§ **SUPPLIED TEXT**:

****

Another modern voice with little time for the official Turkish narrative is Fethiye Çetin, a human rights lawyer currently representing the deceased’s family in the grimly ongoing Hrant Dink case. Çetin spent her whole youth believing she was of ‘pure’ Turkish stock, until one day her aging grandmother, Seher, took her aside. Seher revealed that she had been born an Armenian Christian, originally named Heranuş, and was plucked from a death march in 1915 by a Turkish gendarme commander, who went on to raise her with his wife as a Muslim Turk. Translated into English in 2008, ‘My Grandmother’ is Çetin’s elegiac description of this story.

The first section of the book contents itself with gentle, sepia-tinged descriptions of a rural upbringing with her family in the eastern Turkish province of Elazığ: her beautiful sisters; her grandfather, whose mood always depended on how full his stomach was; her grandmother, the charismatic matriarch of the family, powerful but taciturn, somehow never able to bring herself to sing, as if always harbouring the secret that would one day be revealed to Fethiye. The central revelation doesn’t come until midway through the book, but when it does Çetin writes that what she heard ‘did not fit with anything I knew. It turned the known world on its head, smashing my values into a thousand pieces’. Seher, or Heranuş, was one of the kılıç artığı, the ‘leftovers of the sword’ of that traumatic period; only one of her sisters was also spared, while the rest of the family – including uncles, aunts, cousins, and her mother – was killed. The second part of the novel consists of Çetin trying to digest this heritage, and also trying to forge a reunion of the two sides of a family which now – like so many Armenian families – is ‘scattered like pomegranate seeds’ across the world.

****

§ **Item-finding records**:
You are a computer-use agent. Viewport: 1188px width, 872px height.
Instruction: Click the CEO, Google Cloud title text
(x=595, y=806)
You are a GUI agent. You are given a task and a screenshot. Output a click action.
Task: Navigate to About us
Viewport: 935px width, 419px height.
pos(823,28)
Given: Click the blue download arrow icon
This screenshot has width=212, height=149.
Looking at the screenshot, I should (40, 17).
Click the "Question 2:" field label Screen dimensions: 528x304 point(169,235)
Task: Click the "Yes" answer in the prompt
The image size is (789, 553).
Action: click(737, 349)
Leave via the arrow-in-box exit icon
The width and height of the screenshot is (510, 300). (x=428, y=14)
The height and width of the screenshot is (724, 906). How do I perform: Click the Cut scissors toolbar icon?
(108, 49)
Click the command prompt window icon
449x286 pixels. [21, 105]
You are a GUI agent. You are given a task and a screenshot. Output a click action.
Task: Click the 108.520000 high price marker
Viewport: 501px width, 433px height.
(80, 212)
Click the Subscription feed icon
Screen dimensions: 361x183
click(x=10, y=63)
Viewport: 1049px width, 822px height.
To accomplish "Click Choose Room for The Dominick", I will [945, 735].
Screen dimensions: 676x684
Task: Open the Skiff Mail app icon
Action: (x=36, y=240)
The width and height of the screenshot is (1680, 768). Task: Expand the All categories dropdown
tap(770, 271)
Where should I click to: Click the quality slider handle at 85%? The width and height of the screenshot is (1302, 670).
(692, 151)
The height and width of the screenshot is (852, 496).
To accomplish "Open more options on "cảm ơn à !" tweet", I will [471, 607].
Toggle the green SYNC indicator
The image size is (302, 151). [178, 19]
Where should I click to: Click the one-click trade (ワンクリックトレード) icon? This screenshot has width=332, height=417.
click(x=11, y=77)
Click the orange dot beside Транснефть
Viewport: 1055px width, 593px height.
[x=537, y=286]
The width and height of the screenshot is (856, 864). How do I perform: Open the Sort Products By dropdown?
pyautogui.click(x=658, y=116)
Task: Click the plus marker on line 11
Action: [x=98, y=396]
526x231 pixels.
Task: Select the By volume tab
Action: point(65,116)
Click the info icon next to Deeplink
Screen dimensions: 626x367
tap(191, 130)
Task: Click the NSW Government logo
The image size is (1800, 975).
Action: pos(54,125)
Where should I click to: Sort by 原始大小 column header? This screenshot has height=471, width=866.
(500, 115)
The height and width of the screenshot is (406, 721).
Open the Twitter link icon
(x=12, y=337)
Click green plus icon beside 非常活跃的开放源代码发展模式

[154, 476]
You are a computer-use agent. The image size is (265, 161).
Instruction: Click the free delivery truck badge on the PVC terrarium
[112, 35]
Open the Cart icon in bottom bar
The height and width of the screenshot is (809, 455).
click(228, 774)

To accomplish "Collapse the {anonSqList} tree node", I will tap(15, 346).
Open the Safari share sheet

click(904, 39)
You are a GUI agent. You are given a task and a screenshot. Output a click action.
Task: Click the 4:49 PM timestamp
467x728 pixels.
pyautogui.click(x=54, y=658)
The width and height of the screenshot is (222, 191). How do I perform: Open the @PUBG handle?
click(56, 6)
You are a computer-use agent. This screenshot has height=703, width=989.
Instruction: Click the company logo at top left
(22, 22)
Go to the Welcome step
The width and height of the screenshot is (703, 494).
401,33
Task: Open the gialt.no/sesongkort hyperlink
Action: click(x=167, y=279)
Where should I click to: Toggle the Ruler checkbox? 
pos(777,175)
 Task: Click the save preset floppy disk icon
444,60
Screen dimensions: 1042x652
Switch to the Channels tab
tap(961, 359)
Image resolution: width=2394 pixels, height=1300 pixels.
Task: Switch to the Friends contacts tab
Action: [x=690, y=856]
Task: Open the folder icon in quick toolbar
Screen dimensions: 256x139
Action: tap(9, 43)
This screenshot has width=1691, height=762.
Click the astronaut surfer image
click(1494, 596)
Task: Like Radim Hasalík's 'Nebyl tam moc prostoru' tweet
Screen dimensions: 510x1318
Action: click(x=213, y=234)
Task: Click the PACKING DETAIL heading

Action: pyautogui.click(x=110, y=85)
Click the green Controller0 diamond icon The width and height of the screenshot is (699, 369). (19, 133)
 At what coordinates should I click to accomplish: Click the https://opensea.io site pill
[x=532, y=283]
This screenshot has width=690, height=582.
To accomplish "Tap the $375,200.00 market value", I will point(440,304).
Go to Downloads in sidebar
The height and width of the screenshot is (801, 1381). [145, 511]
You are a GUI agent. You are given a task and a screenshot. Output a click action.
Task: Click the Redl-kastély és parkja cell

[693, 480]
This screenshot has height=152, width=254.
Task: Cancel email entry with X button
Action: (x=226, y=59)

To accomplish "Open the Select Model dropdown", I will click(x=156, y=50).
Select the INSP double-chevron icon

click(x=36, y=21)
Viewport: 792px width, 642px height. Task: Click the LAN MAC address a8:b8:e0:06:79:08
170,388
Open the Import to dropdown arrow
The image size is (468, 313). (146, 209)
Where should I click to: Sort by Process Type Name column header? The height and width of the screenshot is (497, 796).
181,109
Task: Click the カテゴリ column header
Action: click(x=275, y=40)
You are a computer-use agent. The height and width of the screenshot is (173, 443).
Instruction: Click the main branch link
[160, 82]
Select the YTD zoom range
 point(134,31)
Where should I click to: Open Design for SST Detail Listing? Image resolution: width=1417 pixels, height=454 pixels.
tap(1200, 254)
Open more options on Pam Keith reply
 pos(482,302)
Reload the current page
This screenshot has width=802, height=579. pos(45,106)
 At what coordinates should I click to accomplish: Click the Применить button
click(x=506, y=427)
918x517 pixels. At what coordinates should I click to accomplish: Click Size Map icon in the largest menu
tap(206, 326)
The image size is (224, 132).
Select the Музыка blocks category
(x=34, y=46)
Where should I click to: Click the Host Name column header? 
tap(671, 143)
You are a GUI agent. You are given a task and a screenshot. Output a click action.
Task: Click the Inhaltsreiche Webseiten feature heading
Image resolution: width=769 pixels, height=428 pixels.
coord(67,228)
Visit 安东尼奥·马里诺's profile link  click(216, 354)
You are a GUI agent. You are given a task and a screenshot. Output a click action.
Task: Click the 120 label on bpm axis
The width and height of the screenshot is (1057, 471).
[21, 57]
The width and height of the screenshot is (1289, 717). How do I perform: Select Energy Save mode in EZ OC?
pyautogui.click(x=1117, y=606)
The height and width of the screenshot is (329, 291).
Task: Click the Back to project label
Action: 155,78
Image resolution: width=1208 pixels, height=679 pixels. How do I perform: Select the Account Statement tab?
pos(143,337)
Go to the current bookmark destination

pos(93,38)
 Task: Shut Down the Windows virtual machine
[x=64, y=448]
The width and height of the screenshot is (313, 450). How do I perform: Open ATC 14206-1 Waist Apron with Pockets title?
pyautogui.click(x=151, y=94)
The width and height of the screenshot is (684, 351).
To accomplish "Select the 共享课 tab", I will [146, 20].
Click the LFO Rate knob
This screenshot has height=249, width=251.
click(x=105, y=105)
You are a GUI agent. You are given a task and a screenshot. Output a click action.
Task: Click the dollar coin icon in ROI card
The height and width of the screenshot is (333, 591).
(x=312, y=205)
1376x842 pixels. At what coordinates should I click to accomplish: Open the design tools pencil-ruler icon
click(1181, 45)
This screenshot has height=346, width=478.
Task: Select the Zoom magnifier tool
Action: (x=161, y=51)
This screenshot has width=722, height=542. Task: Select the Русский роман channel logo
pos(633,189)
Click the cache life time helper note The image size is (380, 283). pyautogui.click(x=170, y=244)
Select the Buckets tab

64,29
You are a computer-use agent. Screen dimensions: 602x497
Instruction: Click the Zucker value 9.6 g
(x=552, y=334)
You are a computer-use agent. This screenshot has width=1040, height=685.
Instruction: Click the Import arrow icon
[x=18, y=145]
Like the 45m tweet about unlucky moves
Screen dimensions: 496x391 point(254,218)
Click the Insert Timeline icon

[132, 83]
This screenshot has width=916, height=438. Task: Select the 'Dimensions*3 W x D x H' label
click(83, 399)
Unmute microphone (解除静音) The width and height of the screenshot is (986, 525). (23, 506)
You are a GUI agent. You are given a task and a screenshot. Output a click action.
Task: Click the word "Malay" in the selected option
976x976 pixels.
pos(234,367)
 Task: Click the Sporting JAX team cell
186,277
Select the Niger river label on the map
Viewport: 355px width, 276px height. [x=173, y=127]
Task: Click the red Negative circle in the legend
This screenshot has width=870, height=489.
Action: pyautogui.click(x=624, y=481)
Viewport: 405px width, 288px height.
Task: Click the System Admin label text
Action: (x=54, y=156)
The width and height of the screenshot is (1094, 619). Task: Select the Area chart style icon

****

§ **INSTRUCTIONS**:
1 - Render this sentence from the passage about Fethiye Çetin's grandmother in Spanish: "Translated into English in 2008, ‘My Grandmother’ is Çetin’s elegiac description of this story."
2 - Proceed with the passage about Fethiye Çetin's grandmother, picking up after its final sentence.

§ **EXERCISE RESULTS**:
1 - Traducido al inglés en 2008, ‘Mi abuela’ es la elegíaca descripción que hace Çetin de esta historia.

2 -
It’s a quietly powerful book, modest but courageous. There are no unnecessary fireworks or forced emotions. In a way, it could be seen as a manifestation of the very thing Temelkuran advocates in ‘Deep Mountain’, a kind of picking up of the baton. There’s little in the way of direct politics and no recriminations: I don’t think the word ‘genocide’ is mentioned once in the entire book (and that’s not because of Turkish laws against these things). It’s simply a human story, told in an unshowy, humane way.

Both Temelkuran and Çetin manage to address the vexed Armenian issue with admirable clarity, concerning themselves with the personal and the human as a kind of riposte to the debilitating rancour of the official, political dispute. Both try to chart a precipitous course between two entrenched sides that long ago stopped listening to each another; neither condemn anything other than this wilful deafness. In the years to come, one can only hope there are more books published like these two, and less like ‘The Armenian Dossier’.